Au Caire, le musée de Tahrir cherche son second souffle à l’ombre du Grand Musée égyptien

Égyptologie

Longtemps cœur battant de l’égyptologie mondiale, le musée égyptien du Caire, inauguré en 1902 sur la place Tahrir, se trouve aujourd’hui à un tournant décisif de son histoire. Alors que le Grand Musée égyptien (GEM), aux portes des pyramides de Gizeh, s’impose comme la nouvelle vitrine monumentale de l’Égypte antique, l’avenir de ce bâtiment emblématique du centre-ville suscite interrogations et débats. 

C’est dans ce contexte que le ministre égyptien du tourisme et des antiquités, Chérif Fathy, a réuni, le 25 novembre, un aréopage de responsables et d’experts afin de repenser le rôle et le devenir de cette institution centenaire.

L’enjeu est de taille : comment préserver l’âme d’un musée mythique sans le condamner à devenir un simple vestige du passé muséal égyptien ? « Le musée de Tahrir représente une valeur historique exceptionnelle, impossible à reproduire », a insisté le ministre, rappelant que l’ouverture du GEM ne saurait signer le déclin de son aîné. Bien au contraire, le musée du centre du Caire est appelé à continuer de jouer un rôle central dans le paysage culturel national, en offrant une expérience différente, complémentaire, fondée sur la densité et la rareté de ses collections.
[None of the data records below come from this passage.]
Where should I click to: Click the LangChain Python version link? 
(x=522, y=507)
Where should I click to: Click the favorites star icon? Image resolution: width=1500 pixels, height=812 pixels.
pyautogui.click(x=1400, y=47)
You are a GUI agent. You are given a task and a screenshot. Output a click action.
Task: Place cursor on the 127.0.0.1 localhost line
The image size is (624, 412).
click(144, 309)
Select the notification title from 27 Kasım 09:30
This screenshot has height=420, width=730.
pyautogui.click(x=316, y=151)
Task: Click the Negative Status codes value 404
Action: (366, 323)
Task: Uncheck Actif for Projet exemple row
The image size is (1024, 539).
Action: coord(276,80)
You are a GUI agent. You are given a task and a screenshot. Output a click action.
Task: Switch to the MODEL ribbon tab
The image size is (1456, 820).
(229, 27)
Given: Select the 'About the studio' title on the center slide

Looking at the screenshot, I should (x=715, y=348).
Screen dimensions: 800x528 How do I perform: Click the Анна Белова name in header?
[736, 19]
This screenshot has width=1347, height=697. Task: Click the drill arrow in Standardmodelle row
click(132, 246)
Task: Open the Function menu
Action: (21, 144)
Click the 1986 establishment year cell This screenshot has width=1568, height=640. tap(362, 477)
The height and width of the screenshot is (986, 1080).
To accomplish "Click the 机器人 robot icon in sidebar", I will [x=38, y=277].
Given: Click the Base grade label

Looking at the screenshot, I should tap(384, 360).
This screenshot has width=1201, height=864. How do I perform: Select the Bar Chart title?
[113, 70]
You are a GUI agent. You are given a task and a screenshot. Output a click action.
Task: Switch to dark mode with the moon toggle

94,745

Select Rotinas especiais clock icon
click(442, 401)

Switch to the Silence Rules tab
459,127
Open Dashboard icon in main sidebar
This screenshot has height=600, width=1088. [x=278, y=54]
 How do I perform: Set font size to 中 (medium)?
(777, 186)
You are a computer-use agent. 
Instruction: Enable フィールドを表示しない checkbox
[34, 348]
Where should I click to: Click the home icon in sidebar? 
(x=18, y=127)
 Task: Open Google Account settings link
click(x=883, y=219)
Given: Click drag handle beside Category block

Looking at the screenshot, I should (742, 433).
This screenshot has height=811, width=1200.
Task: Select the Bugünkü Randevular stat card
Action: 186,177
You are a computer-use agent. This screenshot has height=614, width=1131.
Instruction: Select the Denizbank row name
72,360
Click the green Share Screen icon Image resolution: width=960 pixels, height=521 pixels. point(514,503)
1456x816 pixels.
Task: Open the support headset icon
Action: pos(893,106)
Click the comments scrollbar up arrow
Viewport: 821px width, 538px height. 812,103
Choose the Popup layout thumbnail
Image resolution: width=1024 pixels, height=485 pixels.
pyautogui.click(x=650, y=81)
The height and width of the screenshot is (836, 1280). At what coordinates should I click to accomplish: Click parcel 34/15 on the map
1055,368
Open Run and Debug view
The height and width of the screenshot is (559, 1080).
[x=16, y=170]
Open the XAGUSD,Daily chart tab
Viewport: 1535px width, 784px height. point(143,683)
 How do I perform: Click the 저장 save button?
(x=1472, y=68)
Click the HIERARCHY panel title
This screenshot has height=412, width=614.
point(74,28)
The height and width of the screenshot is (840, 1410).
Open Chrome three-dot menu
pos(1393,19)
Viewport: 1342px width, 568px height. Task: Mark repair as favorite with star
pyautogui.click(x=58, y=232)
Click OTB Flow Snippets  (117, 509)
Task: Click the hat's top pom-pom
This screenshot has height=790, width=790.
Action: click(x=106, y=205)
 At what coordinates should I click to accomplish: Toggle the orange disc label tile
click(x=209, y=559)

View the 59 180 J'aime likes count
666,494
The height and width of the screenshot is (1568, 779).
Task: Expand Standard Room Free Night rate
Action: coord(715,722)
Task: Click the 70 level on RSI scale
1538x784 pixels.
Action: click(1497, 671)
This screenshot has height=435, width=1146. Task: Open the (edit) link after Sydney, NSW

Autour de la table figuraient plusieurs grandes figures de l’archéologie égyptienne, parmi lesquelles Zahi Hawass et Mamdouh Eldamaty, tous deux anciens ministres des antiquités, ainsi que les principaux responsables du Conseil suprême des antiquités et des musées nationaux. Tous partagent le même constat : malgré le déplacement de nombreuses pièces majeures vers le GEM, le musée de Tahrir demeure une référence mondiale pour les chercheurs, les étudiants et les amateurs d’égyptologie. Ses galeries, souvent perçues comme surchargées, constituent aussi un témoignage unique d’une muséographie héritée du début du XXᵉ siècle.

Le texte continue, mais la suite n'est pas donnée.